● Task to complete: Retype the data below word for word, starting at the line that contains "Where should I" and ending at the end of the data, and leave out the pictures.

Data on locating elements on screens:
════════════════
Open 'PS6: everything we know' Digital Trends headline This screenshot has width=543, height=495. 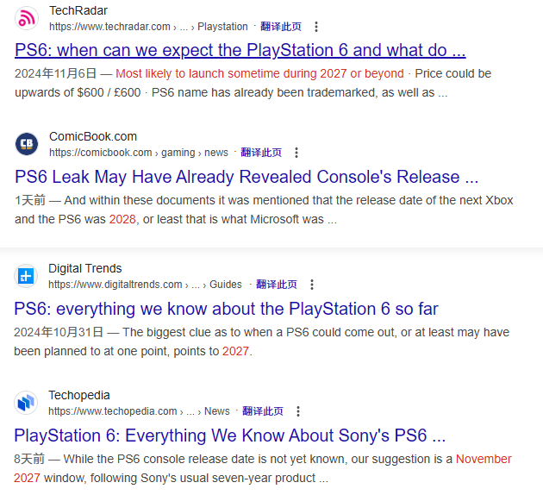tap(227, 309)
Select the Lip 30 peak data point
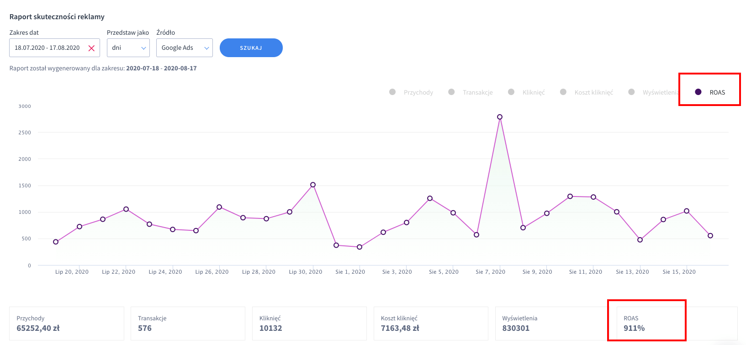Screen dimensions: 746x345 pos(313,185)
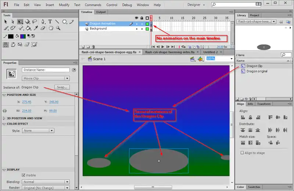Open the Color Effect Style dropdown

[38, 131]
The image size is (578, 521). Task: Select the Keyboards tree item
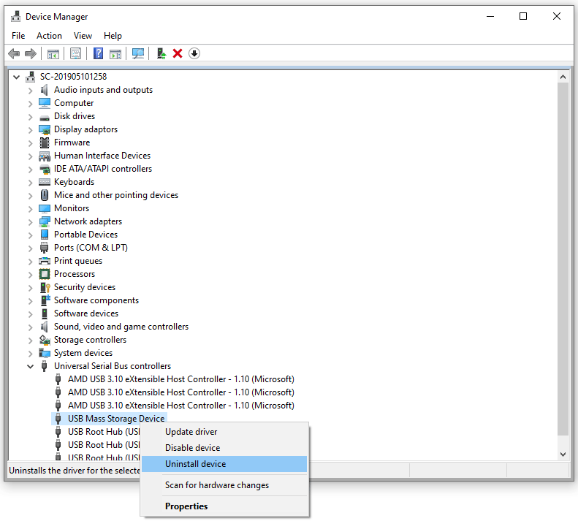coord(74,182)
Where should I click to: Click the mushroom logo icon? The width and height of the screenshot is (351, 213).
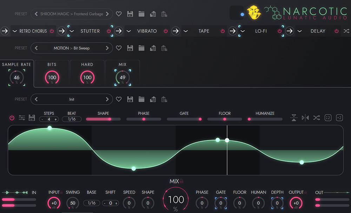click(254, 12)
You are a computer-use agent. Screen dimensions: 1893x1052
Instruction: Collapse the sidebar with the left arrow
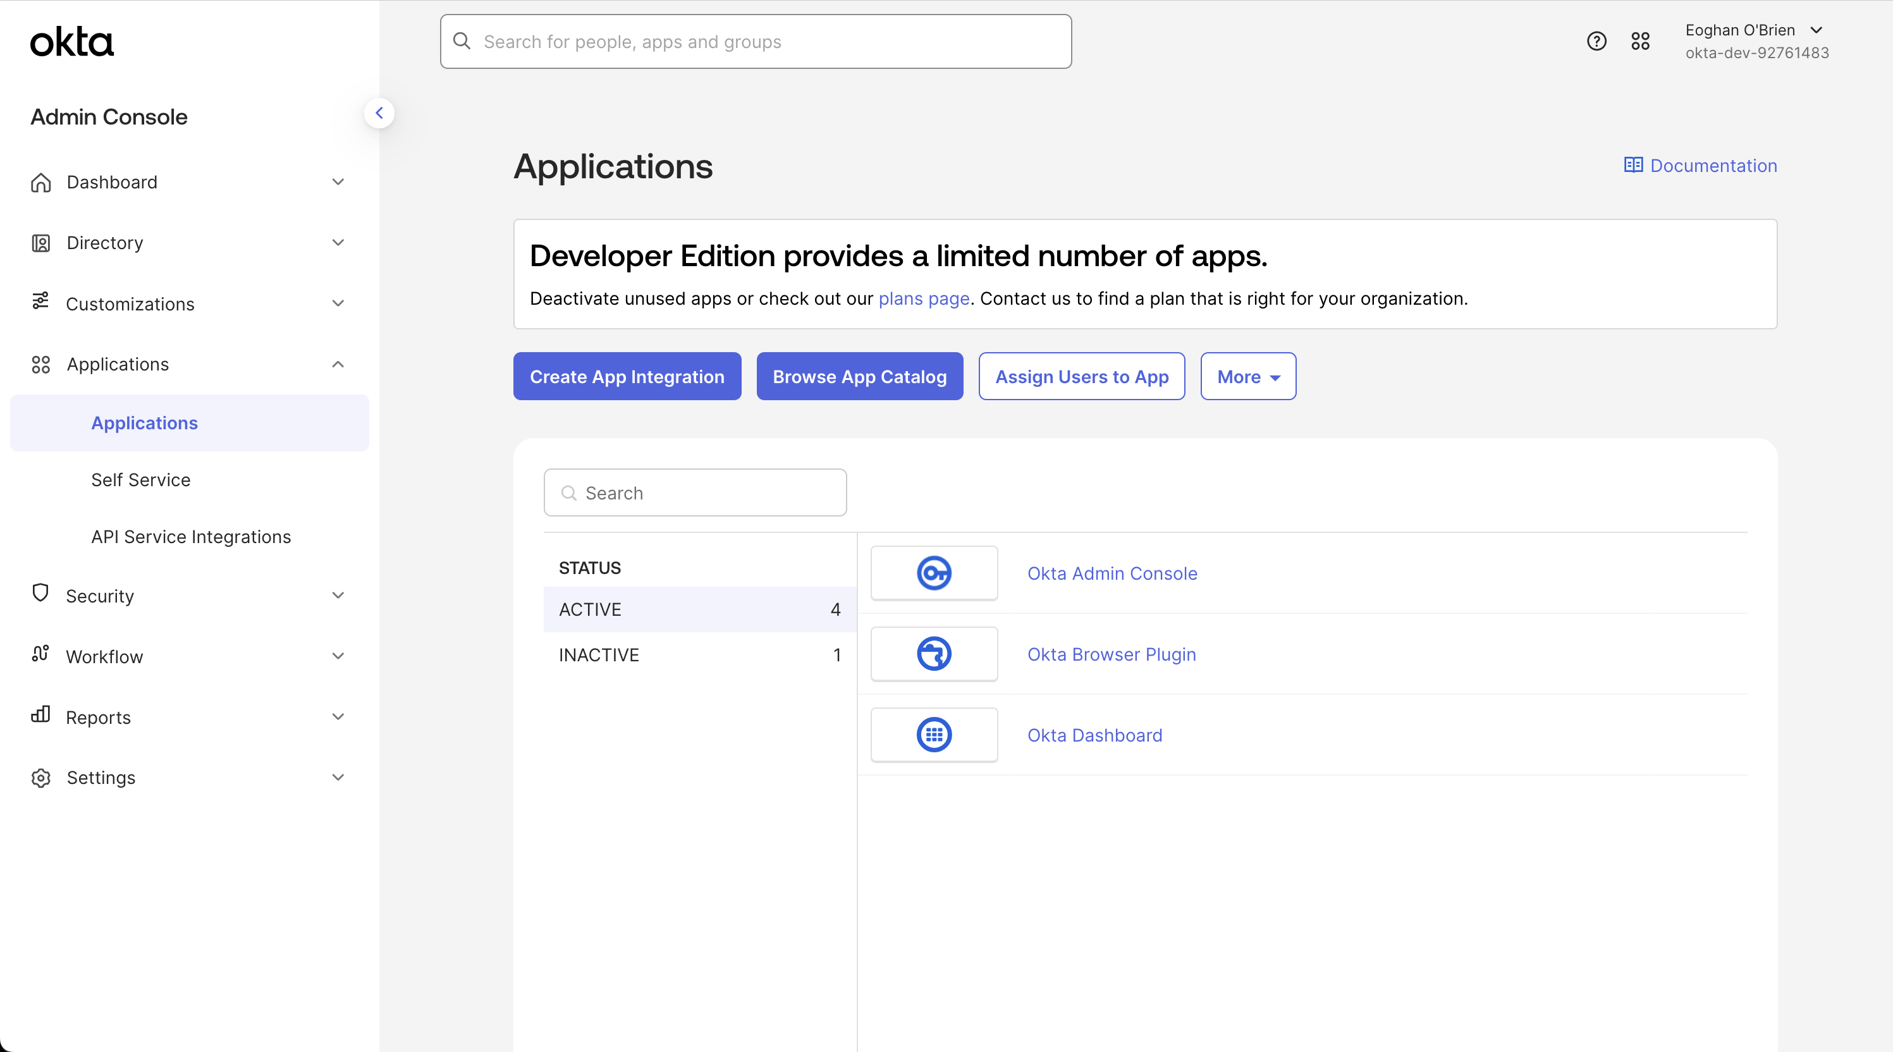tap(380, 112)
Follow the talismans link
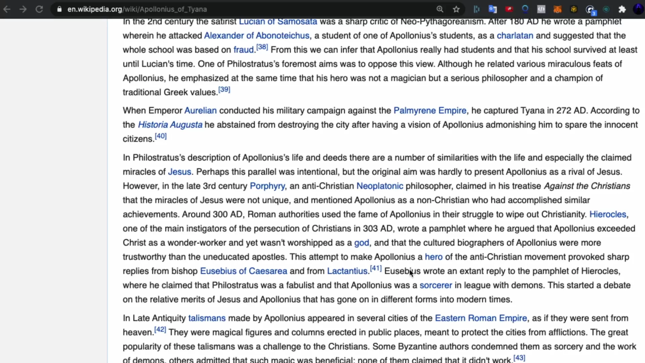Screen dimensions: 645x363 (x=207, y=318)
════════════════
● Written response:
Where should I click to: Click the mushroom logo icon? The width and height of the screenshot is (351, 213).
click(254, 12)
You are a computer-use agent. Screen dimensions: 1893x1052
Instruction: Collapse the sidebar with the left arrow
tap(380, 112)
Follow the talismans link
Screen dimensions: 645x363 (x=207, y=318)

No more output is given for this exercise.